I was out buying food along Tulip Drive when the earthquake hit Davao City last Wednesday night. Like many people, I initially thought that I was just dizzy but then the hanging lights at Lachi’s restaurant began to swing, the pickup truck beside us was already swaying and car alarms from parked cars began wailing. It was an earthquake and a pretty strong one.
I immediately called our house to check if my kids were OK, then I called my eldest daughter who was in Samal Island and then, of course, I called my office to check if any of my substantial collection of action figures had fallen.
For me, the first indicator that Davao City was not too badly hit was the fact that many Facebook friends still managed to post about the earthquake during, or immediately after, the quake. I mean you don’t go on Facebook if you are under a pile of rubble, evading falling debris, or running away from a collapsing building.
I learned later that the epicenter of the magnitude 6.3 earthquake was much further southwest of Davao City and the areas around General Santos City, Digos City and Magsaysay in Davao del Sur and parts of North Cotabato felt the brunt of the quake and the consequent deaths, injuries and substantial damage to property. It was heartbreaking to learn that three out of the five fatalities were children.
After the earthquake, I asked my driver to buy some medicine and, after some time, I wondered what was taking him so long. It took him more than an hour to get back and I found out that traffic was jammed because droves of people were going toward the high grounds of Shrine Hills and Facebook was getting peppered with posts of the announcements from the city government that there was no danger of a tsunami and that, if there had been any danger of one, the city’s tsunami warning sirens would have gone off to signal the need to evacuate.
Apparently, there were Facebook posts warning that a tsunami caused by the earthquake was going to hit Davao City and people were evacuating in a panic. I also heard similar stories happening in Digos and elsewhere. A friend from Digos told me, a few days later, that the city became like a ghost town abandoned by its people.
As a people, we, Filipinos, are very resilient and I believe that a large part of this is our ability to make light of the most serious catastrophes. We can make jokes about almost anything.

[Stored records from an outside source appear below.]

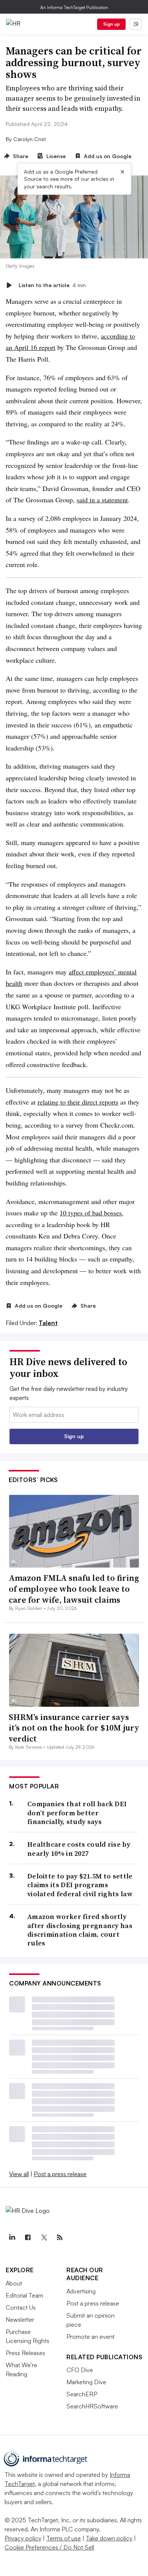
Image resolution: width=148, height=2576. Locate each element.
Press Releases (25, 2353)
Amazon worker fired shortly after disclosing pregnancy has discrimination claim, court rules (79, 1930)
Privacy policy (23, 2538)
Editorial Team (24, 2295)
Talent (48, 1323)
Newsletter (20, 2319)
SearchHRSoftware (92, 2406)
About (14, 2283)
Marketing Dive (86, 2382)
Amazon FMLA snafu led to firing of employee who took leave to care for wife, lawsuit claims (74, 1588)
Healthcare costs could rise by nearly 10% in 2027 (78, 1849)
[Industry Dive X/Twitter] (44, 2237)
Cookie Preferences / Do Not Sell (49, 2547)
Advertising (81, 2291)
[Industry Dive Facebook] (28, 2237)
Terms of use (63, 2538)
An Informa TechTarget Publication (74, 7)
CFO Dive (79, 2370)
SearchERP (81, 2394)
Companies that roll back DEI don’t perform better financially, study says (77, 1812)
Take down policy (109, 2538)
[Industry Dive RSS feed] (60, 2237)
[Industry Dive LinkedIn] (12, 2237)
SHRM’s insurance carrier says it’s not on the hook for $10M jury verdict (74, 1727)
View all (19, 2174)
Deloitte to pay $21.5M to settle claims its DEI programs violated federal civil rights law (80, 1885)
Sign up (111, 24)
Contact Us (21, 2307)
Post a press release (60, 2174)
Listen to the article (52, 285)
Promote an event (90, 2336)
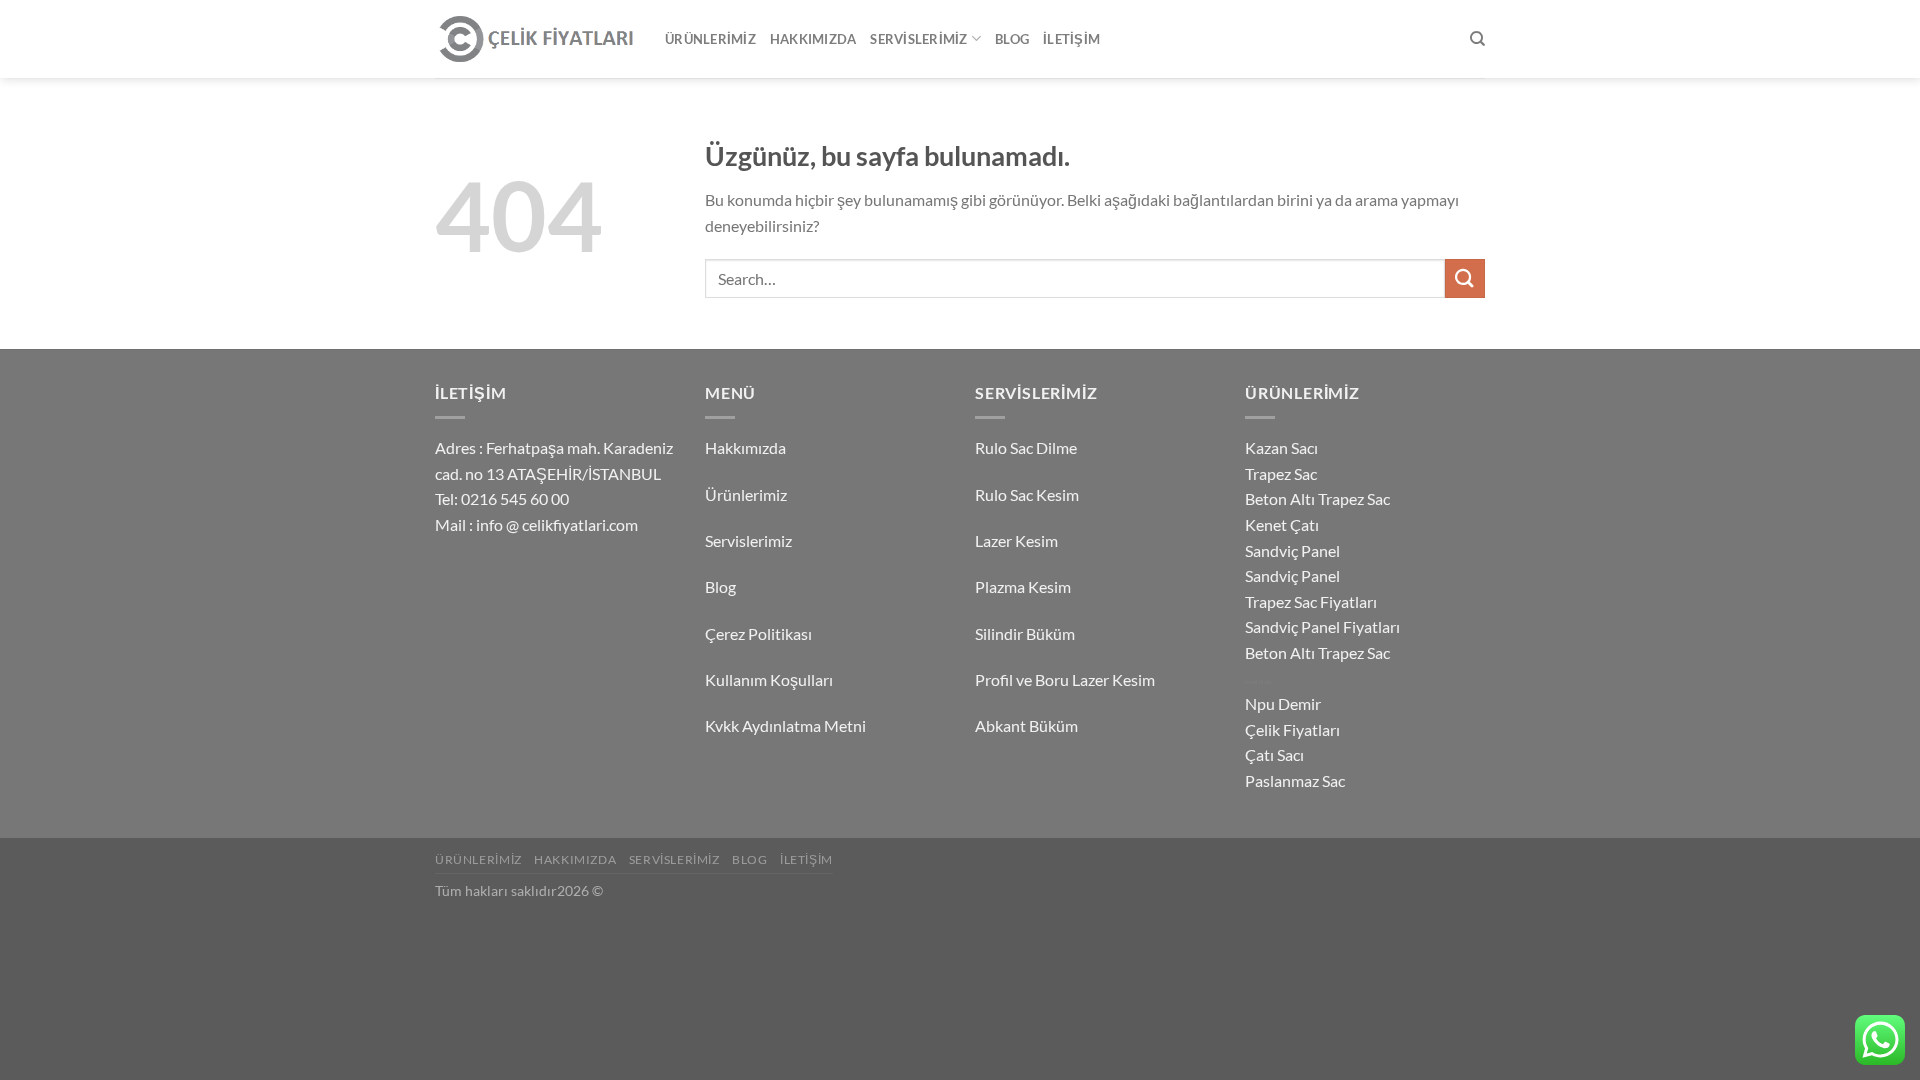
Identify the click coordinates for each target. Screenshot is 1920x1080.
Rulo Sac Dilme (1026, 447)
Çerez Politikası (758, 633)
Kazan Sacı (1281, 447)
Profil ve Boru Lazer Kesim (1065, 679)
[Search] (1477, 39)
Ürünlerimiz (710, 39)
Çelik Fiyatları (1292, 729)
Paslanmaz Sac (1295, 780)
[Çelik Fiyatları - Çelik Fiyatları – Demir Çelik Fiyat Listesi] (535, 39)
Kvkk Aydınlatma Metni (785, 725)
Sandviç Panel (1292, 550)
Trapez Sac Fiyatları (1311, 601)
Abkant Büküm (1026, 725)
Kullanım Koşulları (769, 679)
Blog (1012, 39)
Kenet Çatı (1282, 524)
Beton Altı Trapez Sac (1317, 498)
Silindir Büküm (1025, 633)
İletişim (1071, 39)
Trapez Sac (1281, 473)
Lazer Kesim (1016, 540)
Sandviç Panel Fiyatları (1322, 626)
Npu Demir (1283, 703)
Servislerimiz (918, 39)
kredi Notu (1258, 681)
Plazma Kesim (1023, 586)
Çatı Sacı (1274, 754)
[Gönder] (1465, 278)
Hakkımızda (813, 39)
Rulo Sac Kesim (1027, 494)
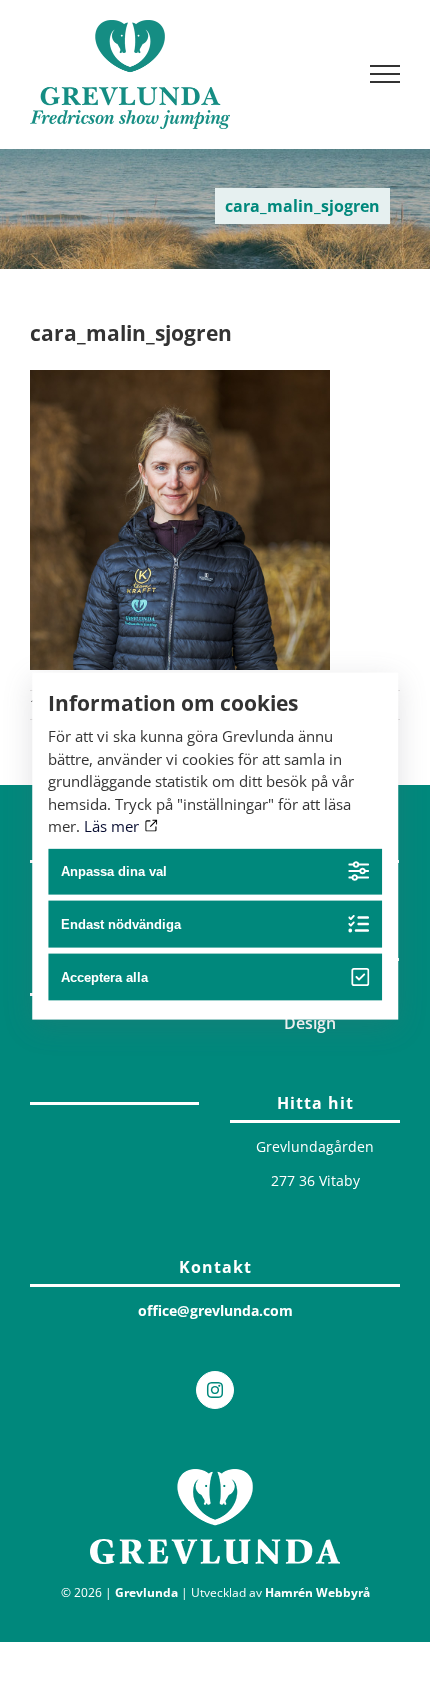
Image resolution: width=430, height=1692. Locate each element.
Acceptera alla (104, 977)
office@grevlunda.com (215, 1310)
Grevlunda (146, 1592)
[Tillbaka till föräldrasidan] (114, 1098)
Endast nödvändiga (121, 924)
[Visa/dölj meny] (385, 74)
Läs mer (113, 826)
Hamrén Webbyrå (317, 1592)
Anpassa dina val (114, 871)
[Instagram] (215, 1390)
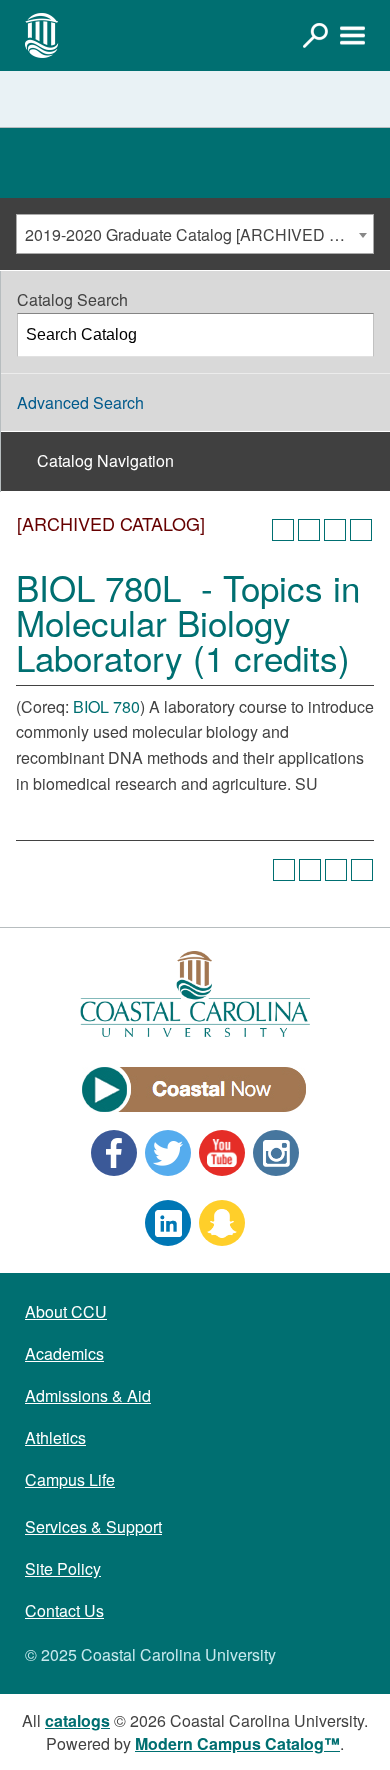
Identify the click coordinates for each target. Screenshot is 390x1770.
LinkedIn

However, making and posting fake news that can cause widespread panic is JUST NOT FUNNY. A friend who is a news reporter of ABS-CBN, which is based in Shrine Hills, told me that there were so many senior citizens, children, and even sick people suffering among those who camped just outside of the news station.
Makers of hoaxes like this should know that what they are doing can cause a lot of people to suffer and get hurt. Such acts are CRIMINAL as they can be charged with alarms and scandal, at the very least, and they can be held criminally liable for whatever injuries, damage or even deaths caused by the panic that ensues from the fake news.
On the other end, people should make sure to know the reliable sources of vital information during times of crisis. To name a few, established news programs on radio and tv, government websites, as well as police and public rescue personnel, are among those that people should monitor and listen to in such situations.
DO NOT BELIEVE EVERYTHING YOUR READ ON THE INTERNET. People should learn that there is NO CENSORSHIP AUTHORITY monitoring the truth or falsity of the content found on the net. The information you can get will only be as reliable as the website you are getting it from.